Implementation:Huggingface Datatrove ZstdMediaReader
| Knowledge Sources | |
|---|---|
| Domains | Media Processing, Data Compression |
| Last Updated | 2026-02-14 17:00 GMT |
Overview
ZstdReader is a threaded media reader that extracts binary media content from Zstandard-compressed files using offset-based random access with support for both length-prefixed and non-length-prefixed storage formats.
Description
The ZstdReader class extends BinaryReaderThreaded to implement zstd-specific decompression and reading. It supports two storage format versions: v1 (without length prefix) reads a byte-length prefix at the offset position to determine the compressed content size, then decompresses the following data; v2 (with length prefix) uses the media's length attribute directly to read a precise number of compressed bytes. The version is selected automatically based on whether the media object has a length value.
The module also includes a LimitedReader helper class that wraps a file-like object and enforces a maximum byte read limit. This is essential for the v2 format because the zstd stream reader needs to be constrained to read only the bytes belonging to the current media record, preventing it from reading into adjacent records in the same file.
Thread-local storage manages per-thread state including the current file pointer, current filename, and a ZstdDecompressor instance configured for magicless format. The decompressor is reused across reads within the same thread because each compressed record is terminated with a frame flush, which resets the decompressor state naturally. File pointers are also reused when consecutive reads target the same file.
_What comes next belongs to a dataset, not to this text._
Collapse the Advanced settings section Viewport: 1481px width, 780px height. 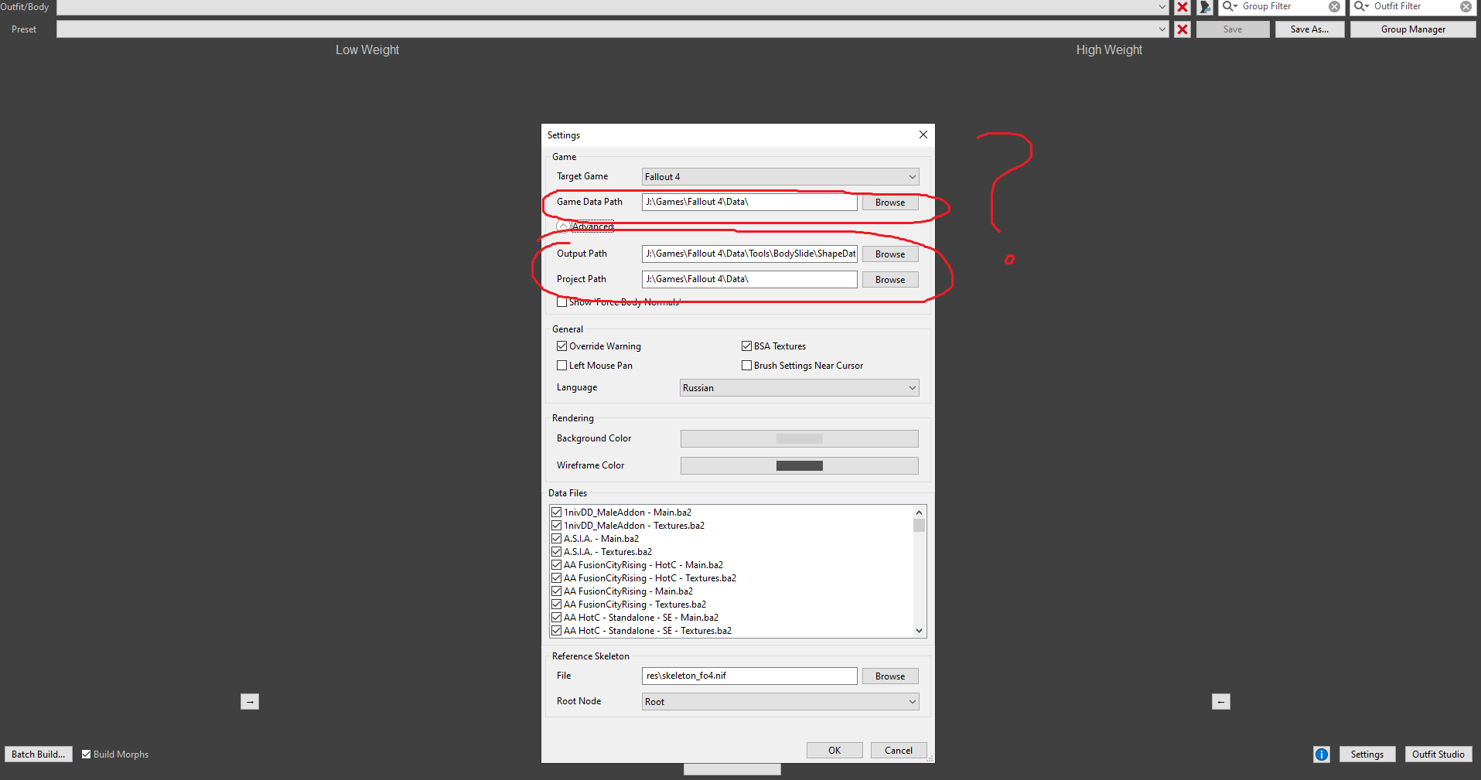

The reader is configured with a block_size parameter (default 20MB) that controls the file read buffer size, and an offset_byte_size parameter (default 4 bytes) that determines the width of the length prefix in v1 format.
Usage
Use ZstdReader when your media data has been stored using the complementary ZstdWriter format. It is designed for high-throughput reading of individually compressed media records stored sequentially in large binary files, typical of media processing pipelines that need to handle millions of images or other binary assets.
Code Reference
Source Location
- Repository: Huggingface_Datatrove
- File: src/datatrove/pipeline/media/media_readers/zstd.py
- Lines: 1-168
Signature
class LimitedReader(IO):
def __init__(self, fp: IO, max_bytes: int):
...
def read(self, size: int = -1) -> bytes:
...
def close(self):
...
def seek(self, offset: int, whence: int = 0):
...
def tell(self):
...
class ZstdReader(BinaryReaderThreaded):
name = "📒⚡ Zstd Media Reader (Streaming/Threaded)"
type = "Media Reader"
def __init__(
self,
data_folder: DataFolderLike,
block_size: int = 20 * 1024 * 1024,
workers: int = 1,
offset_byte_size: int = 4,
preserve_order: bool = False,
):
...
def read_media_record(self, media: Media) -> bytes | None:
...
Import
from datatrove.pipeline.media.media_readers.zstd import ZstdReader, LimitedReader
I/O Contract
Inputs
| Name | Type | Required | Description |
|---|---|---|---|
| data_folder | DataFolderLike | Yes | Path to the folder containing zstd-compressed media files |
| block_size | int | No | File read buffer size in bytes (default: 20MB) |
| workers | int | No | Number of worker threads (default: 1) |
| offset_byte_size | int | No | Width in bytes of the length prefix in v1 format (default: 4) |
| preserve_order | bool | No | Whether to preserve document order (default: False) |
| media.path | str | Yes | Path to the zstd file containing this media record |
| media.offset | int | Yes | Byte offset of the compressed record within the file |
| media.length | int | No | Compressed size in bytes (if present, uses v2 read mode; if None, uses v1 with length prefix) |
Outputs
| Name | Type | Description |
|---|---|---|
| content | bytes or None | The decompressed media bytes, or None if offset/path is missing |
Usage Examples
Basic Usage
from datatrove.pipeline.media.media_readers.zstd import ZstdReader
# Read zstd-compressed media with 4 worker threads
zstd_reader = ZstdReader(
data_folder="/data/compressed-media/",
block_size=20 * 1024 * 1024, # 20MB buffer
workers=4,
preserve_order=True,
)
# Use in a pipeline
pipeline = [
# ... document reader that populates media.path, media.offset, and optionally media.length ...
zstd_reader,
# ... downstream processing (filtering, writing, etc.) ...
]